SPRINGFIELD, Mass. – The United States of America, the undisputed fast-food innovation nation on the planet, has fallen behind much of the developed world in the key area of convenience-store mashed potato technology. The food and condiment company Maggi has developed a machine that combines mashed potato mix with hot water, dispenses the mashed potatoes into a cup, then tops it with gravy. These machines have become popular fixtures in 7-Eleven stores in Europe and Asia, and have left American scientists scratching their heads. “I just don’t know how we missed this one,” said James Arbuckle, a researcher at Foods Conveyor. “Mashed potatoes and gravy is an American staple, combining the empty calories of potato starch with a sauce made from animal fat, so we believe it was our responsibility to bring this to U.S. consumers from a convenience-store machine. Being scooped by a foreign conglomerate makes us feel as though we have let down our consumer base.”

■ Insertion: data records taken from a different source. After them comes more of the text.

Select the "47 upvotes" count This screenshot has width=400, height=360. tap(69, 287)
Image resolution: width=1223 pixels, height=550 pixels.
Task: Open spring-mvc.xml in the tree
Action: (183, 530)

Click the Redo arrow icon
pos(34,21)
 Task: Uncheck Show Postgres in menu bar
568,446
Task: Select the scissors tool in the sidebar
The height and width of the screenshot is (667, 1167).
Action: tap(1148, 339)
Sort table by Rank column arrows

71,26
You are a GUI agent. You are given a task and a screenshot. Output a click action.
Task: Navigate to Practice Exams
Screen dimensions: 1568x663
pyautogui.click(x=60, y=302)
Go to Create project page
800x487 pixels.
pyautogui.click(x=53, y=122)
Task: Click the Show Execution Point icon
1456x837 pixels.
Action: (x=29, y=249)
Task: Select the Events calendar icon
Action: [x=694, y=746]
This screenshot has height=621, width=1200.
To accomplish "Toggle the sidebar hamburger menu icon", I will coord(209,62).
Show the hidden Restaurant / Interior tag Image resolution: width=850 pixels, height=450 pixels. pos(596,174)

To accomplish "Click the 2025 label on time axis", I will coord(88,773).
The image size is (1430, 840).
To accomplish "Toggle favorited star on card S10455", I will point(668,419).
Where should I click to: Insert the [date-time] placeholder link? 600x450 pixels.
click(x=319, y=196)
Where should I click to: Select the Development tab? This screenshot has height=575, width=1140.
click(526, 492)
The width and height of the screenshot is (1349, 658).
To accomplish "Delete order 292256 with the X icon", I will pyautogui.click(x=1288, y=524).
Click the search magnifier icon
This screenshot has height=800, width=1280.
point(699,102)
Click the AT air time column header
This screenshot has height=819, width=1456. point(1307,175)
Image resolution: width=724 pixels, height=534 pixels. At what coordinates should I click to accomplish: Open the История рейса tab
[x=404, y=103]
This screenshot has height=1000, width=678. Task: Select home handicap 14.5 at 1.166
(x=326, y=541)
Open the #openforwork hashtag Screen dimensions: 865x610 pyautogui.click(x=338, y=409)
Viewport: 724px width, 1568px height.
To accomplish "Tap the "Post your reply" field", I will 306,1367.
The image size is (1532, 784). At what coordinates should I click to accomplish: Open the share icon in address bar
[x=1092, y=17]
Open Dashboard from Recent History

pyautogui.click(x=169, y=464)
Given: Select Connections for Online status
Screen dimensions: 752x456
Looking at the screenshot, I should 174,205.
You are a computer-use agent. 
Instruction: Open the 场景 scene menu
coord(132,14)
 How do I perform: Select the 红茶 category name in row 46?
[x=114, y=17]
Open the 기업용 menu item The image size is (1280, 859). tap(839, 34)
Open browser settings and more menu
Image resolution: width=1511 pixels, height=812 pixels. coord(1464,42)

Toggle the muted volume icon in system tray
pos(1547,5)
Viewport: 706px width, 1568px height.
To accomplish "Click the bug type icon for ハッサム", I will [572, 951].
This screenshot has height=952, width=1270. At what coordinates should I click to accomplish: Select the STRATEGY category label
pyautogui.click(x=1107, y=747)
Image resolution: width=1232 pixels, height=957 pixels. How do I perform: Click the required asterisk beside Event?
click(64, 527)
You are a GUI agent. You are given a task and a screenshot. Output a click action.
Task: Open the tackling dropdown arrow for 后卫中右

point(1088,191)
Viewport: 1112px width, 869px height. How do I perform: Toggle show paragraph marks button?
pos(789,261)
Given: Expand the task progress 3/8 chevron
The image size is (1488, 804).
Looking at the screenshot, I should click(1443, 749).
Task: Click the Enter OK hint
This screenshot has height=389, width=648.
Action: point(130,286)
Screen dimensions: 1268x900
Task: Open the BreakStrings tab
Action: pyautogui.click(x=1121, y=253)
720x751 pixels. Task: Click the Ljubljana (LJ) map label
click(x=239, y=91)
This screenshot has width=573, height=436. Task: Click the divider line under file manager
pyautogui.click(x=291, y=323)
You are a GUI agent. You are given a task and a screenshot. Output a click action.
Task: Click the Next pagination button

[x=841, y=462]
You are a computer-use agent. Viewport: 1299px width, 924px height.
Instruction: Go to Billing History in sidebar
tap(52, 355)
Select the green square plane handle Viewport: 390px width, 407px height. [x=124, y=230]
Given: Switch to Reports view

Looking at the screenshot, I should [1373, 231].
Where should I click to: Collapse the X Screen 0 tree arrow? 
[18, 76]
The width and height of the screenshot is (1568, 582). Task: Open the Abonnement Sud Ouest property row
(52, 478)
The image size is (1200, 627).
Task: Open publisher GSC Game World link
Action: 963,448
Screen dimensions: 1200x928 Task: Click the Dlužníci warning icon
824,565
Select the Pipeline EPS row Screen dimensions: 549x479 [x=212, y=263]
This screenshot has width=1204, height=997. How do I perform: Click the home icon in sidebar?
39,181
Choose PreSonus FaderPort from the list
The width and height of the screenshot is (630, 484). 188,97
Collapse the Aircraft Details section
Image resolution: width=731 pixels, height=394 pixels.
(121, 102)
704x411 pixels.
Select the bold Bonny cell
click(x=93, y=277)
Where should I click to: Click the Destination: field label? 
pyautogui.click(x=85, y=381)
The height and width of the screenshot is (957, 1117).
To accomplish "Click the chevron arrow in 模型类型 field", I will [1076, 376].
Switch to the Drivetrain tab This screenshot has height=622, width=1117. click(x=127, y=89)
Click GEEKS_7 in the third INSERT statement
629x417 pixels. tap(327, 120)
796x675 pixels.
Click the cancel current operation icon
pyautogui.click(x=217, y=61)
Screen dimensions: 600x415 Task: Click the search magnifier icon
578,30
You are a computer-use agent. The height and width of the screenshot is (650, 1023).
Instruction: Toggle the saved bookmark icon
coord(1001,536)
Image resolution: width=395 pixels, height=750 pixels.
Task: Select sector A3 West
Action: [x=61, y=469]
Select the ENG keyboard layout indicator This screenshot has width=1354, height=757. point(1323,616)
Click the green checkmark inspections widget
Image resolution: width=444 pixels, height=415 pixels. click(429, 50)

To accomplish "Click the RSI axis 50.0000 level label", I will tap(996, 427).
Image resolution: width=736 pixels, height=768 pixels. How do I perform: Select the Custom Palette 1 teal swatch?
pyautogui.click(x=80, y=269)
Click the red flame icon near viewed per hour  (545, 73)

Though lagging at the moment, Arbuckle promises that his company will make up for lost time. “Maggi might have beaten us to the punch with their dispenser, but to an American this is just the beginning. We plan to modify the mashed-potato dispenser by adding the extras that Americans have come to expect, like a butter nozzle and a bacon injector. The world will see how short-sighted it is to stop at simple mashed potatoes and gravy, and the true genius of American ingenuity will once again be put on display for the world to behold.
“And it won’t stop there. Think about this: Have you ever dipped a Twinkie in mashed potatoes filled with bacon? No one has yet, my friend, but put these two items side by side in a convenience store and pretty soon our entire nation with be dipping Hostess snacks into butter- and bacon-filled bowls of potatoes. When we can figure out how to batter and deep-fry the whole thing, we’ll do that too.
“This is who we are. This is what we do. U.S.A. baby, yeah!”